TRUST is indeed the most vulnerable and fragile of all aspects of our adult personhood to offer to children. They have wisdom. In their observations of adults they are able to sense legitimate integrity, reliability, consistency, of the adults in their lives. Children who turn away from an overt adult gesture are not convinced of trust. Children know and they learn that many things adults say are often staged, and do not deliver truth in the long run.

In my years of engagement with young people I have deeply learned that loss of trust is the most profound way adults hurt and damage children. Loss of trust is not just a repeated one-off. It is a forever broken piece that cannot be fixed by anything but proven integrity over a long period of time.

Providing space for children and young people to think is the most profound gift we can give them. That space is a complete statement of RESPECT. That space has no control switches. That space holds no judgement. That space offers warmth and unconditional acceptance of the child as a person. It is private and accessed by invitation only.

Our children and young people need THEIR OWN SPACE to process, to question, to organize their thoughts, to consider, to wonder, to imagine, to make decisions that fit who they are and what they have learned so far.

If children are surrounded and managed by adults at all times, they stop growing inside and become their best version of accommodation to adult mandates. They are crippled with a persona that is not really them, just the adult version of their adults imposed on a new canvas which lacks autonomy and identity.

A society which does not offer children opportunities to create and be original and different and to challenge status quo, becomes a stagnant entity turning in on itself with no newness to enhance itself and grow better.

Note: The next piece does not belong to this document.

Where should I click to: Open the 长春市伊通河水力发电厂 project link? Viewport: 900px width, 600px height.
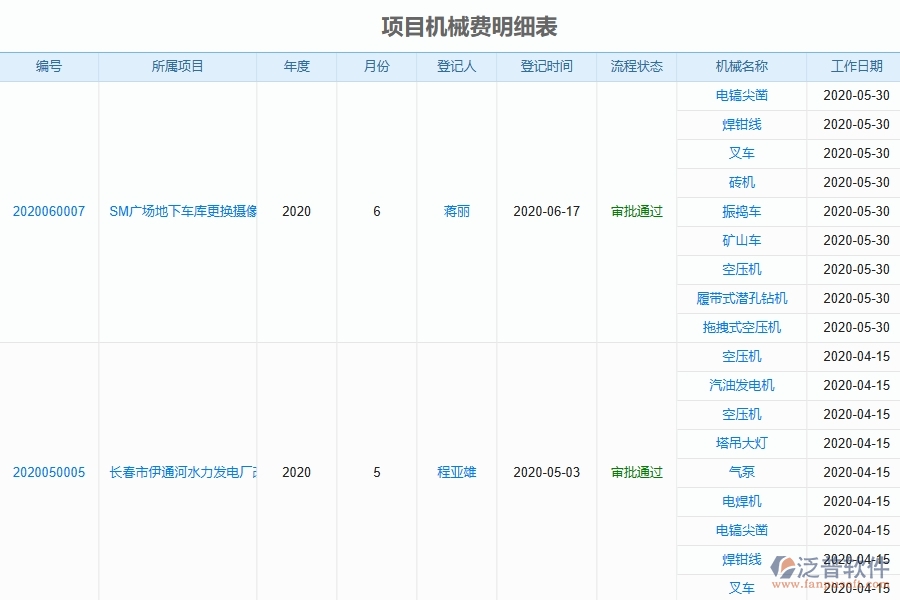point(178,473)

I recently discovered a quote by a foundational thinker in education: Jean Piaget

"Education for most people means trying to lead the child to resemble the typical adult of his society. But for me, education means making creators ... You have to make inventors, innovators, not conformists."

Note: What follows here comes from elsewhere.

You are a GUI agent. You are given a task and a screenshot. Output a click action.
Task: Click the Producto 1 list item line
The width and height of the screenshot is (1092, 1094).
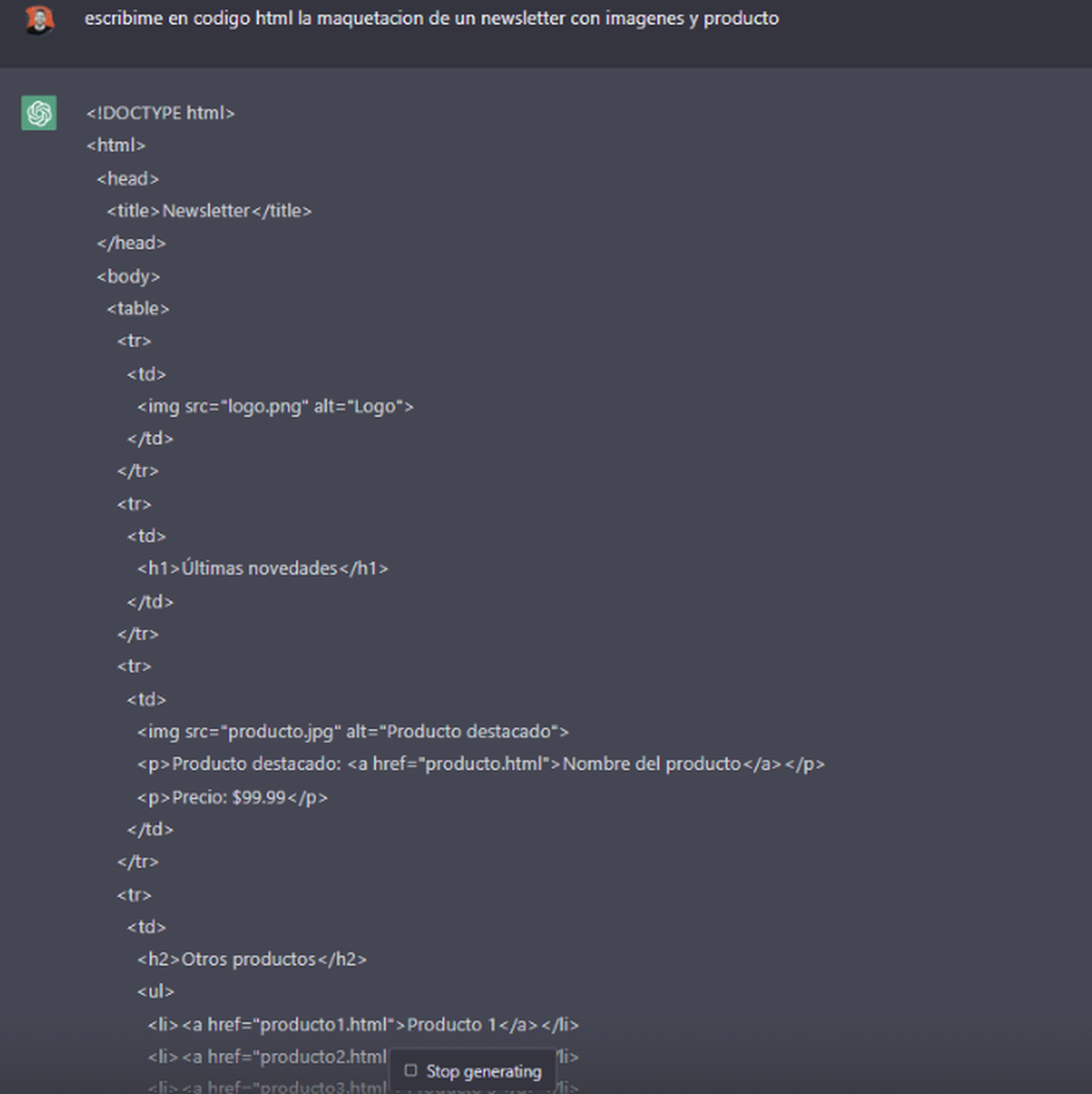coord(362,1025)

Our children and young people are the future of the world. Providing space for them to grow and learn and question is our highest calling and the essential contribution of our generation of adults. We must nurture the hope and learning and wisdom of what they have seen and heard and processed as they have developed from birth. We must LISTEN to them and LEARN with and from them.

We must recognize and learn how to engage with the PERSONHOOD of children. Current society adults are still largely assumed to represent appropriate power and control. Parenting is endorsed as a power based approach by belief systems, policy statements, social structures and strategies, to raise ‘good’ children. Children, who are raised by adults who believe their role and right is to manage and control children as ‘owned’, are punished for thinking differently and questioning. Children are learning from their world. Learning produces new ideas and creates innovation. To a great extent our adult culture is entrenched in reinforcing and repeating status quo.

We cannot risk making our children duplicates of ourselves. We need to encourage their thinking and their belief in themselves. Their confidence in themselves must be double underlined by our belief and trust in them. They are as capable as we allow them to be.